→ **Supplied data**
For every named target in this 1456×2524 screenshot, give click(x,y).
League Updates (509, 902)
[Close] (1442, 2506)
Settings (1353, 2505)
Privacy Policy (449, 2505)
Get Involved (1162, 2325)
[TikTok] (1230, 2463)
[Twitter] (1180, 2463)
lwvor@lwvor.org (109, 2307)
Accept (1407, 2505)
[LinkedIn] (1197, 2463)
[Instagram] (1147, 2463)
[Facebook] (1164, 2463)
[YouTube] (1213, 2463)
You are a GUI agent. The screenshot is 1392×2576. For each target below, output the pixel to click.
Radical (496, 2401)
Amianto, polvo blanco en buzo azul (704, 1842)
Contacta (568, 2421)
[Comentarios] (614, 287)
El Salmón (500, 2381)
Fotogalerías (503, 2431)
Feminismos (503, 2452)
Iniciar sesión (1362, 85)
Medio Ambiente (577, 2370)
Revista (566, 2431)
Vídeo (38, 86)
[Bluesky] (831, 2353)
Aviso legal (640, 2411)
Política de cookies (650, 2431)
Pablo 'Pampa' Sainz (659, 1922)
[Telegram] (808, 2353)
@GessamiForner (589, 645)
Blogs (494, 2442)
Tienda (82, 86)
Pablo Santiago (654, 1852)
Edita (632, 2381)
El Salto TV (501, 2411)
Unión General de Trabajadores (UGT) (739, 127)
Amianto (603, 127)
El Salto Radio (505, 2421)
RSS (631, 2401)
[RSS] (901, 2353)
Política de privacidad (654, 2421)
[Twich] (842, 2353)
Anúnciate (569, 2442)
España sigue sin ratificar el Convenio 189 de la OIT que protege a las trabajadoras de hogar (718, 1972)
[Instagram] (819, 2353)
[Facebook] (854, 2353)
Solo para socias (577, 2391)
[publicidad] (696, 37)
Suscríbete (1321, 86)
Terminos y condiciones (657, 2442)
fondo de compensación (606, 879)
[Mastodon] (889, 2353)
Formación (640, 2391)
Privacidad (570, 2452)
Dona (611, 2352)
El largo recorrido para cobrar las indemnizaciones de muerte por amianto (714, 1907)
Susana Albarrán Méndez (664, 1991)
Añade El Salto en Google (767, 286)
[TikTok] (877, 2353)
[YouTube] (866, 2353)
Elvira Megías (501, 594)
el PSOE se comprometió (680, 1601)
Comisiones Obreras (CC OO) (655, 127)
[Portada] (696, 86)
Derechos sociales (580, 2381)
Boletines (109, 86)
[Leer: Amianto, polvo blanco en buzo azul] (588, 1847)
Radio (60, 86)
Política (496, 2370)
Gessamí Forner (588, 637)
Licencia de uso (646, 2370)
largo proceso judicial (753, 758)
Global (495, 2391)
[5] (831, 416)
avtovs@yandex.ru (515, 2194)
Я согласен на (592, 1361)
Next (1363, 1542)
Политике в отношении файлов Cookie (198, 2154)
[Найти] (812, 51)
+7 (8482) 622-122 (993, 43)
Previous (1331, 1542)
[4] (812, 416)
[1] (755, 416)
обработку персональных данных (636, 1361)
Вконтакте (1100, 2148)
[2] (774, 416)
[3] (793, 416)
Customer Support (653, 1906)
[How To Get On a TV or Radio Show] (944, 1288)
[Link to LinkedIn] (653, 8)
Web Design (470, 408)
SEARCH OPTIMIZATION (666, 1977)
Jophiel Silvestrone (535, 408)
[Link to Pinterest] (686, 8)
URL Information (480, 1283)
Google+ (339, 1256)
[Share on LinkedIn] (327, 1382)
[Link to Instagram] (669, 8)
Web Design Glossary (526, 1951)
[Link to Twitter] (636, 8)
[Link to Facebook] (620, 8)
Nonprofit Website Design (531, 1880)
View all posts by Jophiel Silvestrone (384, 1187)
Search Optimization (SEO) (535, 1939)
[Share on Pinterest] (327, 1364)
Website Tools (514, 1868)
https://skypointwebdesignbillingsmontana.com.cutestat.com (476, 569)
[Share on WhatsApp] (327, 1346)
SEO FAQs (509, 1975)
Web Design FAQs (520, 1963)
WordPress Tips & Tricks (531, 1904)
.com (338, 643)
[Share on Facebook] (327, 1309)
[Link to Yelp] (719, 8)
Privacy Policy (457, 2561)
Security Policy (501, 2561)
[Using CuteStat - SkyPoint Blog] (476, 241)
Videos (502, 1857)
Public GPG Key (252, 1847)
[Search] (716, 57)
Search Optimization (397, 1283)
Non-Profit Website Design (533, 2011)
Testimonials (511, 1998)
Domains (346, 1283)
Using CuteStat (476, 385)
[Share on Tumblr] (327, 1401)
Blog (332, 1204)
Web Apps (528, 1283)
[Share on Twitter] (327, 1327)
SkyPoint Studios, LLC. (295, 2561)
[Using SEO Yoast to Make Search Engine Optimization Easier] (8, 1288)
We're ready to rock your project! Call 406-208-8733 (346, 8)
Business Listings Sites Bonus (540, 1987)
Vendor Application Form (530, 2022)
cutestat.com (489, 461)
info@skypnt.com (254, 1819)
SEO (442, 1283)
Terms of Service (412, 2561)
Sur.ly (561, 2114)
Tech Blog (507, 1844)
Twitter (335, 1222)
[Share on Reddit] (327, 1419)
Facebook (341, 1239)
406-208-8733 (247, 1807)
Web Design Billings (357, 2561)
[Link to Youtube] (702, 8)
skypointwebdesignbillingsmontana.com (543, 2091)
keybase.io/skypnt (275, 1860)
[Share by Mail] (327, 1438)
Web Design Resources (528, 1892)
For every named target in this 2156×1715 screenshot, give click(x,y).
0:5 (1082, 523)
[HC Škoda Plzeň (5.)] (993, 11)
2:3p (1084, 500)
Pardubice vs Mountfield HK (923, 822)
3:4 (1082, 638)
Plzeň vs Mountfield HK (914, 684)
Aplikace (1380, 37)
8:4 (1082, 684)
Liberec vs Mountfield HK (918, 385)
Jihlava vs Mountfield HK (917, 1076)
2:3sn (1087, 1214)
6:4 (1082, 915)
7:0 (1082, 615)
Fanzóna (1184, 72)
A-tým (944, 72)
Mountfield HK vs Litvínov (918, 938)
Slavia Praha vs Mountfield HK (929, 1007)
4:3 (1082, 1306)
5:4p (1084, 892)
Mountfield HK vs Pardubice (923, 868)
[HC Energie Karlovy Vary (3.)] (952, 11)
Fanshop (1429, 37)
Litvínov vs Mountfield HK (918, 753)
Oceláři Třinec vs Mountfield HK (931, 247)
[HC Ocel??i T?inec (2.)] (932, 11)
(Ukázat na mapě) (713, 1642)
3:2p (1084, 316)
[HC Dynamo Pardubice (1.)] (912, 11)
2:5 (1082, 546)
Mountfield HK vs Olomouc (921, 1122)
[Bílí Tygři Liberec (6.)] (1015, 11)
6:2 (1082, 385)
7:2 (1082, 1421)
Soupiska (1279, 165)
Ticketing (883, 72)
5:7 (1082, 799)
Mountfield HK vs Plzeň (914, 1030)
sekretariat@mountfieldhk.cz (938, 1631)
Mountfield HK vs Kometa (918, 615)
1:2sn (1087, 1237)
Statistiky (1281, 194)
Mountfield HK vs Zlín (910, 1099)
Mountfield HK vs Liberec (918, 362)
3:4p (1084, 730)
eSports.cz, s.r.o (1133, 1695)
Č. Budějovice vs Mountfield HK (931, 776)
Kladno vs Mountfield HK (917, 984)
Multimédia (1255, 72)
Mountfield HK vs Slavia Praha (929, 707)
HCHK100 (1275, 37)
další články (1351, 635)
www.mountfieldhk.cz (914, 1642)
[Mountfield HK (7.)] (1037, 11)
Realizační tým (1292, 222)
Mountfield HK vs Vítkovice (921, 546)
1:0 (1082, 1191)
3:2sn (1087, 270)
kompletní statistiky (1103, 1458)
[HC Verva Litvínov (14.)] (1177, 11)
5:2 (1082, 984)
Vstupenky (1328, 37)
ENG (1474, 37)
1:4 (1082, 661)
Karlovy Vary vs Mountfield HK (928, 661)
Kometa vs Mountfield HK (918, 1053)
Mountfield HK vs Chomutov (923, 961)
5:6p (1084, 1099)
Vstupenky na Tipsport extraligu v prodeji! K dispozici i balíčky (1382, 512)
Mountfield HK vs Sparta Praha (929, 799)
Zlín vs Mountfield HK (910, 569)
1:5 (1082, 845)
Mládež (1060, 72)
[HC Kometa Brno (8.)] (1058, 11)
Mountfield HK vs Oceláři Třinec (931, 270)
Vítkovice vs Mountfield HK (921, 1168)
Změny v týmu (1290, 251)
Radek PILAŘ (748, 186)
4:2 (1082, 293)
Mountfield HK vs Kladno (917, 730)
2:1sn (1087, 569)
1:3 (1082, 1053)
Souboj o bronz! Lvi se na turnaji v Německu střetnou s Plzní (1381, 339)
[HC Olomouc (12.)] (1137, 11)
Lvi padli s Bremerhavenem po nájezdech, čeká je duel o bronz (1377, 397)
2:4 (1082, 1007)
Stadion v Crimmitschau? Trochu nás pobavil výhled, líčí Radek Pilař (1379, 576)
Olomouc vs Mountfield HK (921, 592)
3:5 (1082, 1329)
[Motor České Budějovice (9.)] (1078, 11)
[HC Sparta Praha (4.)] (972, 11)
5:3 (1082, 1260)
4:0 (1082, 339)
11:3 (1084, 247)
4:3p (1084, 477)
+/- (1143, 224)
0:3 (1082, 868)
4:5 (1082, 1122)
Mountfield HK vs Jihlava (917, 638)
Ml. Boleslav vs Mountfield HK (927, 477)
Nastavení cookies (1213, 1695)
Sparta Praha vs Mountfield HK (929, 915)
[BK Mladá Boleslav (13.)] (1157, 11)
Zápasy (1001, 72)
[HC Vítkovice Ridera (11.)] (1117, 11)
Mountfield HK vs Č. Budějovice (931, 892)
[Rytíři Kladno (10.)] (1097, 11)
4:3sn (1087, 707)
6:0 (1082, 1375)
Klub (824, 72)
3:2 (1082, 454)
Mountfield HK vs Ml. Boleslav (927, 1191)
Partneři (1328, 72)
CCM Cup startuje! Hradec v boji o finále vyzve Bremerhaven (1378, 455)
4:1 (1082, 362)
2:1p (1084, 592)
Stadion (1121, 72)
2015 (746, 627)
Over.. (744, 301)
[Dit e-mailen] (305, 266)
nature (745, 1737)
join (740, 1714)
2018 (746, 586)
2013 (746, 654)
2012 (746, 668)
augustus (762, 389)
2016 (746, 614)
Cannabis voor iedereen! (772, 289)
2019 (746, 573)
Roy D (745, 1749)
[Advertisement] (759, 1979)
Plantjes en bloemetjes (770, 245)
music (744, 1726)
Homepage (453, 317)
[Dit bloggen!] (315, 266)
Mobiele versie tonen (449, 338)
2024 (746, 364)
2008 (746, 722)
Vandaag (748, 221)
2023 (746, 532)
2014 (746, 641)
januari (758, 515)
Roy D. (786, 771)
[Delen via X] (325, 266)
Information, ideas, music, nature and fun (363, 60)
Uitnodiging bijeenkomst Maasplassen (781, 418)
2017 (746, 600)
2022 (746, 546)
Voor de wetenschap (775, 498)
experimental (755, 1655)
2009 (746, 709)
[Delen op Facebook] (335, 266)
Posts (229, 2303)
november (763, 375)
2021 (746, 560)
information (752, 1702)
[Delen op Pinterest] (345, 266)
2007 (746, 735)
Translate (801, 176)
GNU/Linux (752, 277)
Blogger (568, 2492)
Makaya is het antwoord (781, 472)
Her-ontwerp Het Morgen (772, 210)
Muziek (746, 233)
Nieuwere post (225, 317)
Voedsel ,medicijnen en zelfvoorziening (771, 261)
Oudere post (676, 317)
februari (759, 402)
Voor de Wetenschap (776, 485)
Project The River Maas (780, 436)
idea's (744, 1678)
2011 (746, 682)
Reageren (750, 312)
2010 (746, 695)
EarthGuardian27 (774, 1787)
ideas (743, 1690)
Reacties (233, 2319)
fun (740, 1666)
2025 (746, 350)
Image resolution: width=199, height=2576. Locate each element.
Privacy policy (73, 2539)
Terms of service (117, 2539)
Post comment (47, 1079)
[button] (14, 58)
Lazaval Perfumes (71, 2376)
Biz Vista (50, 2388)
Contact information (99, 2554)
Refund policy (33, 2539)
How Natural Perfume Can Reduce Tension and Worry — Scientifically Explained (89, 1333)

→ **Directions for this task**
Beginning with the line containing "Get Involved (1162, 2325)" and ending with the line containing "Fotogalerías (503, 2431)", extract those lines exactly from the listing above, and only those.

→ **Your response**
Get Involved (1162, 2325)
[TikTok] (1230, 2463)
[Twitter] (1180, 2463)
lwvor@lwvor.org (109, 2307)
Accept (1407, 2505)
[LinkedIn] (1197, 2463)
[Instagram] (1147, 2463)
[Facebook] (1164, 2463)
[YouTube] (1213, 2463)
You are a GUI agent. The screenshot is 1392×2576. For each target below, output the pixel to click.
Radical (496, 2401)
Amianto, polvo blanco en buzo azul (704, 1842)
Contacta (568, 2421)
[Comentarios] (614, 287)
El Salmón (500, 2381)
Fotogalerías (503, 2431)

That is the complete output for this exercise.